La Guadeloupe ronronne, manque d’ambition en matière culturelle, se laisse porter par un discours rassurant fondé sur quelques connivences, retour d’ascenseur et une absence de regard véritablement critique. Tout cela renforcé par des institutions et des pouvoirs publics qui au fond ne s’intéressent pas vraiment à la culture. Nous nous endormons aux rythmes lancinants du zouk love.
Résumé en quelques mots, le plaidoyer du Kolèktif Sonny Rupaire – le combat du monde culturel – que nous publions est sévère et en partie fondé.
Mais puisqu’il est question dans ce texte d’un déficit de pensée critique, c’est avec un regard critique justement que nous avons lu ces propos et il en découle quelques remarques.
» L’Ici devrait être la source de nous-mêmes (…) et non le réceptacle passif de l’Ailleurs. »
Dès les premières lignes le KSR met en opposition l’Ici et l’Ailleurs. Pourquoi les opposer ?
La création artistique contemporaine en Guadeloupe inévitablement se nourrit des deux, question de taille, d’histoire, de position géographique, d’actualité. Comment faire autrement, depuis toujours, mais encore plus en 2010 quand ceux-là même qui ont des préventions contre cet Ailleurs, y vivent parfois ou bien vont aussi puiser dans ses théâtres, ses salles de spectacles, ses galeries etc.

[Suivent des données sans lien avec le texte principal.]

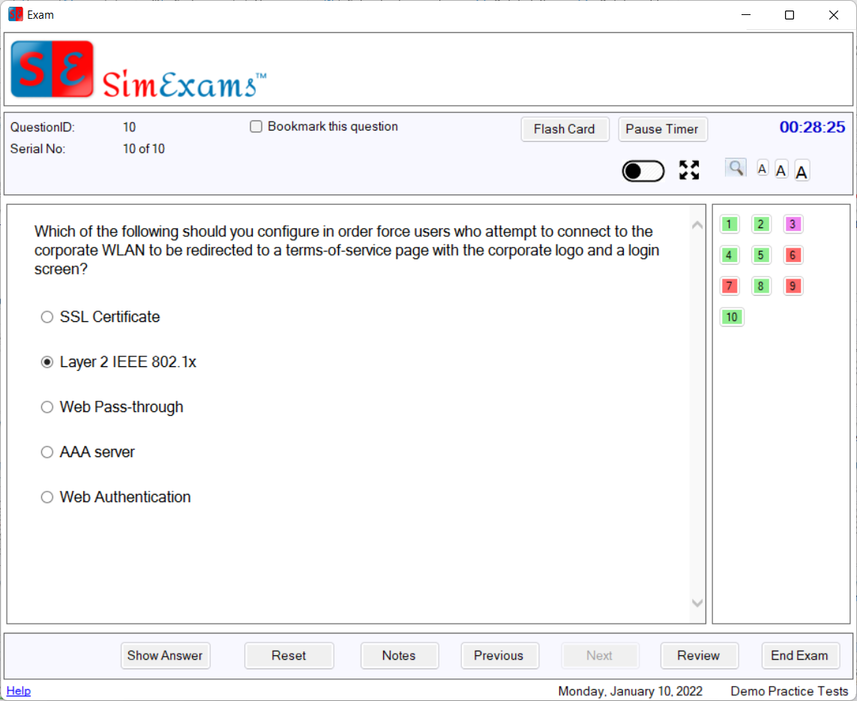This screenshot has width=857, height=701.
Task: Choose the SSL Certificate answer
Action: tap(47, 317)
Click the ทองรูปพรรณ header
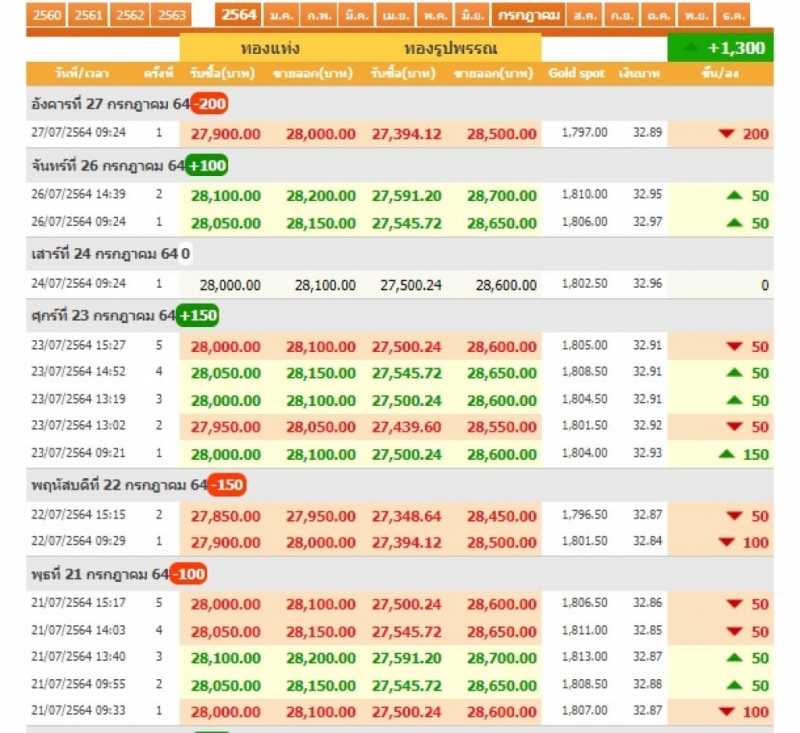Image resolution: width=800 pixels, height=733 pixels. [x=451, y=48]
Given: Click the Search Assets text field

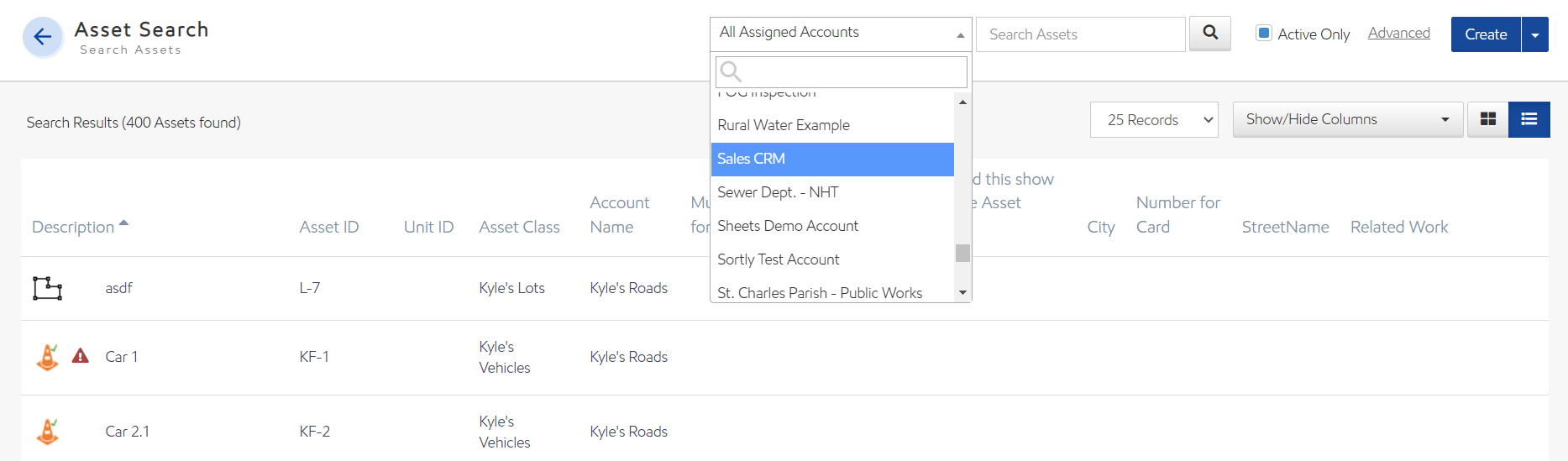Looking at the screenshot, I should coord(1080,34).
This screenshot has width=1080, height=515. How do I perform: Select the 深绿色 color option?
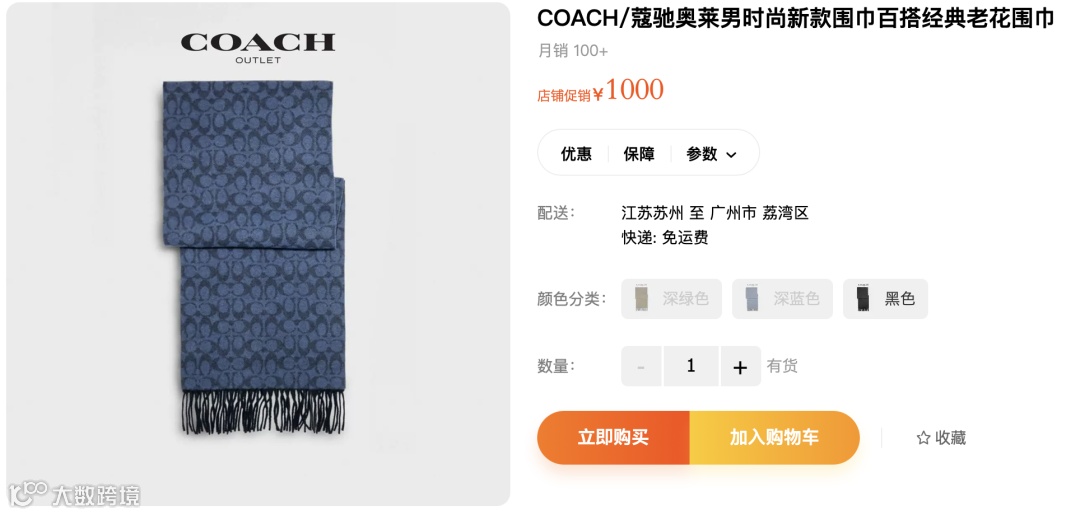tap(671, 299)
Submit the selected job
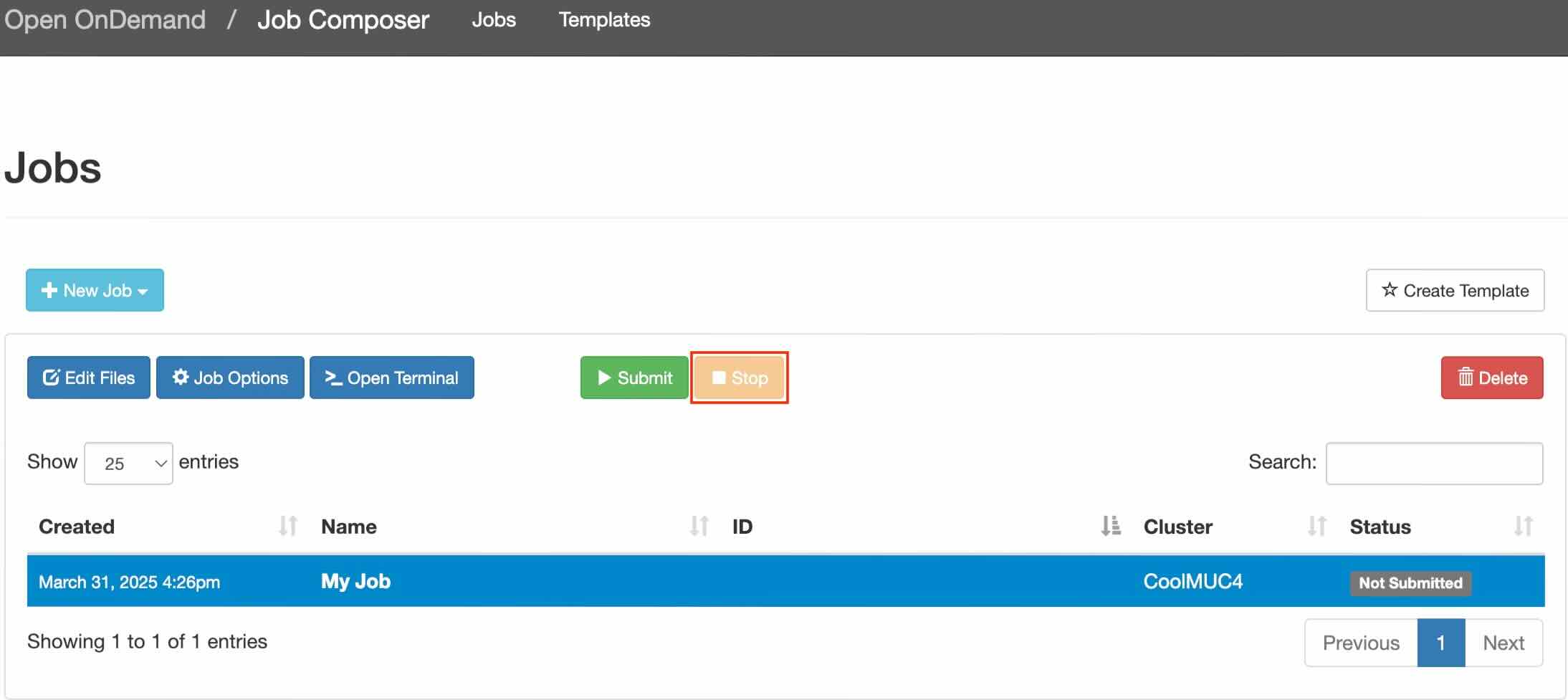Viewport: 1568px width, 700px height. (x=634, y=378)
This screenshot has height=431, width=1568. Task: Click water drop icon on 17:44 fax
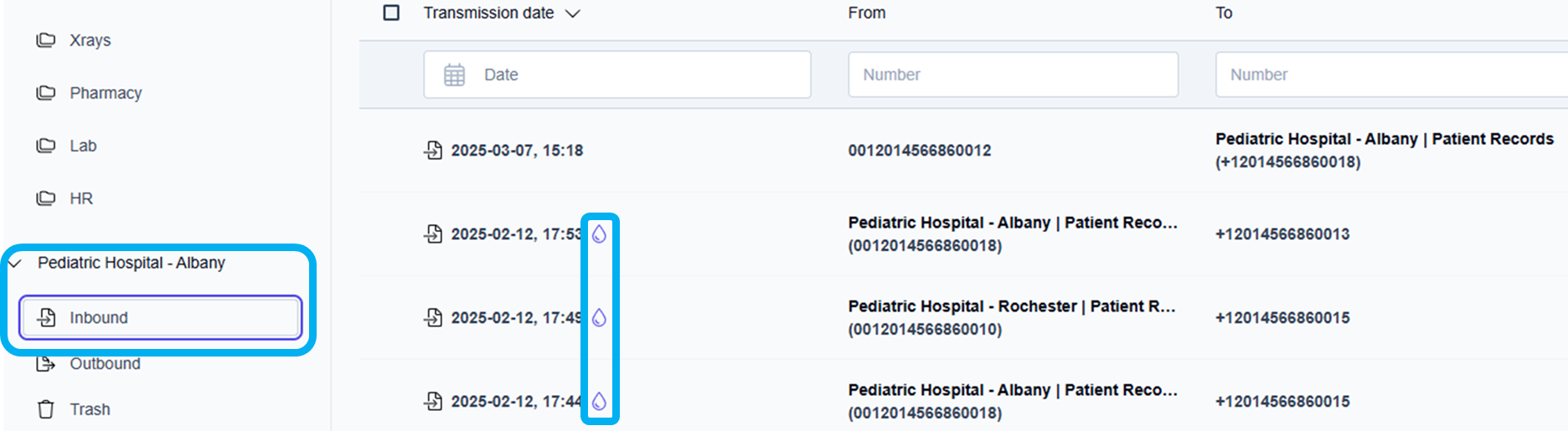point(599,402)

Cela soulève une autre question qu’est ce que la culture ? Passe-t-elle forcément et uniquement par le théâtre, le cinéma, la littérature comme cela semble être dit dans le texte du KSR.

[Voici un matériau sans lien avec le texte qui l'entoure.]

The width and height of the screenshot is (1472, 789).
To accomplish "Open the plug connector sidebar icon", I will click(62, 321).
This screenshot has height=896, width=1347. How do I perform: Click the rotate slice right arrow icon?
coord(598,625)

Des Guadeloupéens ne voyagent pas, ne vont pas puiser dans l’ailleurs, ils sont pourtant riches d’une culture, la leur, celle de leur terre, de leurs racines, de leurs jardins créoles, de leurs langues. Ils sont très éloignés, dans leurs modes de vie, d’un modèle culturel quasi mondialement dominant, mais va-t-on le leur reprocher ?

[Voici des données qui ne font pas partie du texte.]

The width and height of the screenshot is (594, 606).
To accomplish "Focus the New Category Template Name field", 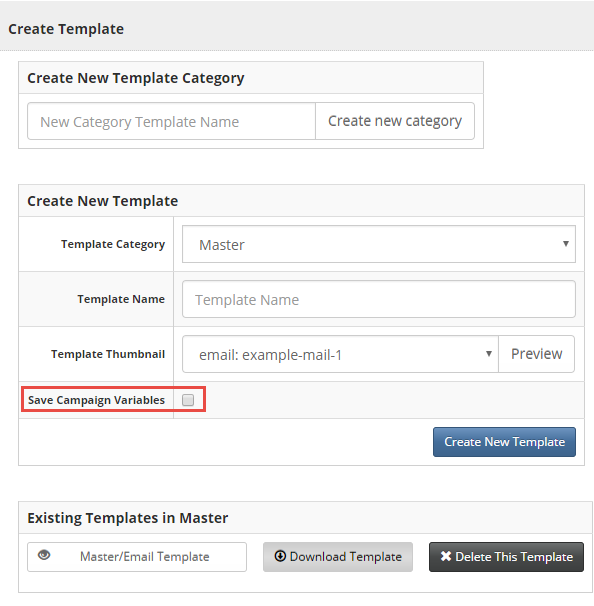I will pyautogui.click(x=172, y=121).
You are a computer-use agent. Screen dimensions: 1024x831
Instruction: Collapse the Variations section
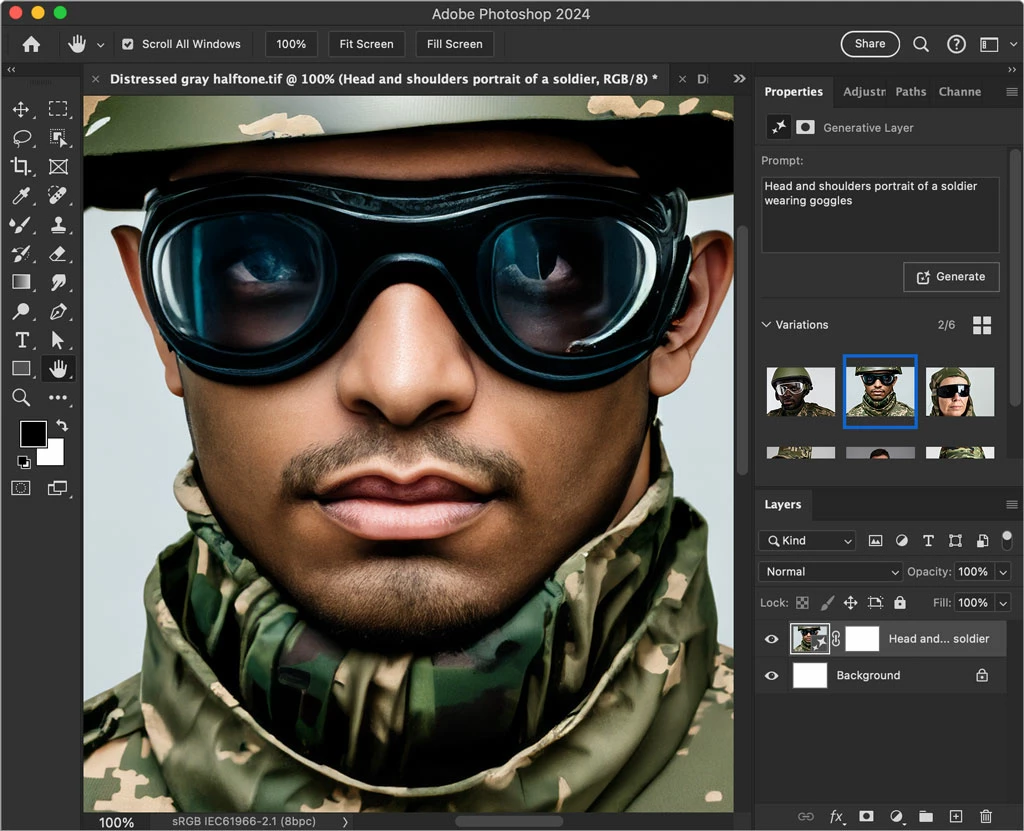[x=767, y=325]
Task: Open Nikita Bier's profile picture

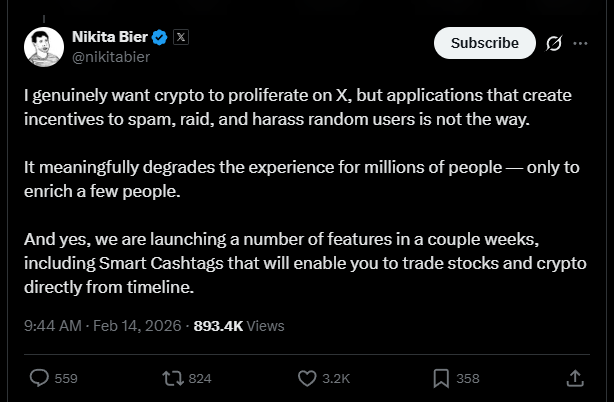Action: pyautogui.click(x=43, y=47)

» L’artiste se distingue des autres citoyens … par la création artistique. »
En utilisant le singulier, le texte du KSR met » l’artiste » sur une sorte de piédestal que tous » les artistes » ne méritent pas forcément. Qu’est ce qu’être artiste ? Qui l’est, qui ne l’est pas ? Quels critères pour mesurer la qualité de la création artistique ? Le succés commercial, la prise de risque, l’innovation, la sincérité ?
Les artistes se distinguent-ils tant des autres citoyens ? Eux-mêmes sont les produits d’une société donnée, ici la Guadeloupe, ils ont le désir, parfois le talent d’exprimer la subjectivité, la poésie, la détresse, l’esthétique, le bonheur, la souffrance de cette société, mais tous y parviennent-ils ? Les « autres citoyens » puisqu’au fond c’est à eux que les artistes veulent s’adresser, ne font-ils pas aussi acte de création, dans leur vie, dans leur regard ? Et puis une dernière question: les artistes se distinguent-ils de des autres citoyens et de la société dans laquelle ils vivent ou bien en sont-ils les révélateurs avec les aspirations et les contradictions que cela comporte.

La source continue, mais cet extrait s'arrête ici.